WRITTEN INSTRUCTION: Please repeat the entries from the line with "Where should I click to: Click the grey" up to and including the line with "Looking at the screenshot, I should click(x=1277, y=132).", substituting "tote bag" for "shopping bag" and leaving everything else unchanged.
··· EXTRACTED MATERIAL ···
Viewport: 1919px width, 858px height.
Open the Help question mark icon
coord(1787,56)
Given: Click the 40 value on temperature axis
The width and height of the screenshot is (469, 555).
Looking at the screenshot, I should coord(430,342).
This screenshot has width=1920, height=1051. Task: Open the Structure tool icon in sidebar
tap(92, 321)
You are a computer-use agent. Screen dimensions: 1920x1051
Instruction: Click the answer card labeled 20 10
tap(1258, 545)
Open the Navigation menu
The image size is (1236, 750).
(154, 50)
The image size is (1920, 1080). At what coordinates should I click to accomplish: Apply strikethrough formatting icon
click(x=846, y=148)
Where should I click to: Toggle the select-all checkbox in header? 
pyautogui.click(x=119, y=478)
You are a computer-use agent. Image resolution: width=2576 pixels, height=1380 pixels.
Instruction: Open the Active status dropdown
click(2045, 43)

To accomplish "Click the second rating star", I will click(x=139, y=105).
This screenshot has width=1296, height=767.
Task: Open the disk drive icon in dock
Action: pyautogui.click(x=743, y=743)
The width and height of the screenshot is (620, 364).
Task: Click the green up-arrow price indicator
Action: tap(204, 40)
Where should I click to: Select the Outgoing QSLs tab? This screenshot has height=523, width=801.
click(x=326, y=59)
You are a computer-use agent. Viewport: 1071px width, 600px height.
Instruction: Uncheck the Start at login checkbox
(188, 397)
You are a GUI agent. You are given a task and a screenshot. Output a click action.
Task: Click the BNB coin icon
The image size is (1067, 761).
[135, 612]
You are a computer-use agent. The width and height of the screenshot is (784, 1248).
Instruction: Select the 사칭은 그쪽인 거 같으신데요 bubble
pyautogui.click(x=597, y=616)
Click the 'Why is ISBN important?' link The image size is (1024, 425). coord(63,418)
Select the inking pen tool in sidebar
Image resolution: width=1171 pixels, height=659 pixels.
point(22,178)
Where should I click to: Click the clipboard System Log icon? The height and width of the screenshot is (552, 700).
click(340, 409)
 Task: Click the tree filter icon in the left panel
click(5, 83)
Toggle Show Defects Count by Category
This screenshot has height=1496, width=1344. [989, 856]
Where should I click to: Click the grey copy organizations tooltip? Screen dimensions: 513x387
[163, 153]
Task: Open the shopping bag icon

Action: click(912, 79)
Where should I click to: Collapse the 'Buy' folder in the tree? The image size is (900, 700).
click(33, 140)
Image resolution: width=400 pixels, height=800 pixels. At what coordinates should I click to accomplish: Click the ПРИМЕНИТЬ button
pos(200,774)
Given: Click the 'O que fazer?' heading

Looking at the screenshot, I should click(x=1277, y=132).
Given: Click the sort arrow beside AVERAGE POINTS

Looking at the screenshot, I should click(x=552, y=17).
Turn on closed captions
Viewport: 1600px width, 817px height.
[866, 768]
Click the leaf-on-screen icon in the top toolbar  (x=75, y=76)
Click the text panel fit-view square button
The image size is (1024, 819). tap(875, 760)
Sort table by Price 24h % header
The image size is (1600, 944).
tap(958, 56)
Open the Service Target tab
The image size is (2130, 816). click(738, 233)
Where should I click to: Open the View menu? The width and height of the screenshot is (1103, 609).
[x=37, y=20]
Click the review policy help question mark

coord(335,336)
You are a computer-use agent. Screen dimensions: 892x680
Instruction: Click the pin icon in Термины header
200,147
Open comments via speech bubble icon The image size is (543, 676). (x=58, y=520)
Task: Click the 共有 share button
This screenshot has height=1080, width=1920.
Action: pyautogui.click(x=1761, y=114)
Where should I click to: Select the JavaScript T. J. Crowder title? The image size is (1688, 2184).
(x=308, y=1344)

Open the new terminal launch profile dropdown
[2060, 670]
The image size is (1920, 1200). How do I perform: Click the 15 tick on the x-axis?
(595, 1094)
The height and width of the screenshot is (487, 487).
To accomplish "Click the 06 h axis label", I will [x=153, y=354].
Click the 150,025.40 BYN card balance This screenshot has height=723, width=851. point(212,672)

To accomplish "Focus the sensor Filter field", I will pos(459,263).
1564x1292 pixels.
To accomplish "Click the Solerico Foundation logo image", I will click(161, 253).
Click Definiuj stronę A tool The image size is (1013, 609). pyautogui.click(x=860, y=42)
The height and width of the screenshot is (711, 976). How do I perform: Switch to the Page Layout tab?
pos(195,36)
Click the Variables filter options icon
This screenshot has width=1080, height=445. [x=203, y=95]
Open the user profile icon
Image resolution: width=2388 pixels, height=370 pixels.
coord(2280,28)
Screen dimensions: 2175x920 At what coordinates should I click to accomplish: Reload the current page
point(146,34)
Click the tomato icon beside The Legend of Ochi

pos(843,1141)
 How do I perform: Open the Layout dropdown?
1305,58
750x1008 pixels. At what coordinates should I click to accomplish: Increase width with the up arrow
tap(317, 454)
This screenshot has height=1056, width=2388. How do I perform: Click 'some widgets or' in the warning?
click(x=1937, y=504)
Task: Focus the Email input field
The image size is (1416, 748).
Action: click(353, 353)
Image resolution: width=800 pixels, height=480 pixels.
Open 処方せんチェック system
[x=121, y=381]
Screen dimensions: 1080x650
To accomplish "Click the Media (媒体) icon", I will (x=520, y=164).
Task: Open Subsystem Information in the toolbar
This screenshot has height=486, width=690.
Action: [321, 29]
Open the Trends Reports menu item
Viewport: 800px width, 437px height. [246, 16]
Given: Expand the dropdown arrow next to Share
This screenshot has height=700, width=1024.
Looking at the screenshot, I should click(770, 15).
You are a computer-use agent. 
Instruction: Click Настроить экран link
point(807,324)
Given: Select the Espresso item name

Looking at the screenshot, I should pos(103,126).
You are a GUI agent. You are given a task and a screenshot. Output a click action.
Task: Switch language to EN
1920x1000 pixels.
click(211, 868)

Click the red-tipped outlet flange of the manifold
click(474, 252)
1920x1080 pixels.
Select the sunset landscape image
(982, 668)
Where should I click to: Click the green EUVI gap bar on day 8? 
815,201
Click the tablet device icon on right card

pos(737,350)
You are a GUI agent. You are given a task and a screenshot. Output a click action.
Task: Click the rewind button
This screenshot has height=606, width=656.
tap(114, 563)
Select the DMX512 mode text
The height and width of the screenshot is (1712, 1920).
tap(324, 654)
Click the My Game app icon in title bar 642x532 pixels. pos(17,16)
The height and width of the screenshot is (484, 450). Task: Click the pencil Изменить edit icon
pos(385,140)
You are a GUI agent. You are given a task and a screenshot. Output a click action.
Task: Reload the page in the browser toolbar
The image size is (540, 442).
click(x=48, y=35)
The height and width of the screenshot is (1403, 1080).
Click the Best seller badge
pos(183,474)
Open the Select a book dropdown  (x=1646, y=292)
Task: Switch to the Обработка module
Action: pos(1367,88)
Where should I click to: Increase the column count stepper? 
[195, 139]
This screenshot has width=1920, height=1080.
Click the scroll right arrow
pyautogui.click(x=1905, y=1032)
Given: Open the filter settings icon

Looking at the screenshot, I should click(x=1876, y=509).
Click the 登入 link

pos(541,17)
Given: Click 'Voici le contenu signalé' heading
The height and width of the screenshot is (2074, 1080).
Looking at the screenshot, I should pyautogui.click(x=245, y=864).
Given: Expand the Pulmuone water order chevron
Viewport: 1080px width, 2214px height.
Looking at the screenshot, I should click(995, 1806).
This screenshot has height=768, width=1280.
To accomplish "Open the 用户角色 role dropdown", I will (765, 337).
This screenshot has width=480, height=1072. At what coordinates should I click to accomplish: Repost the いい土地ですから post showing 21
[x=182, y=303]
···
ANSWER TO THE PROBLEM:
Where should I click to: Click the grey copy organizations tooltip? Screen dimensions: 513x387
[163, 153]
Task: Open the tote bag icon

Action: click(912, 79)
Where should I click to: Collapse the 'Buy' folder in the tree? The image size is (900, 700).
click(33, 140)
Image resolution: width=400 pixels, height=800 pixels. At what coordinates should I click to accomplish: Click the ПРИМЕНИТЬ button
pos(200,774)
Given: Click the 'O que fazer?' heading

Looking at the screenshot, I should click(x=1277, y=132).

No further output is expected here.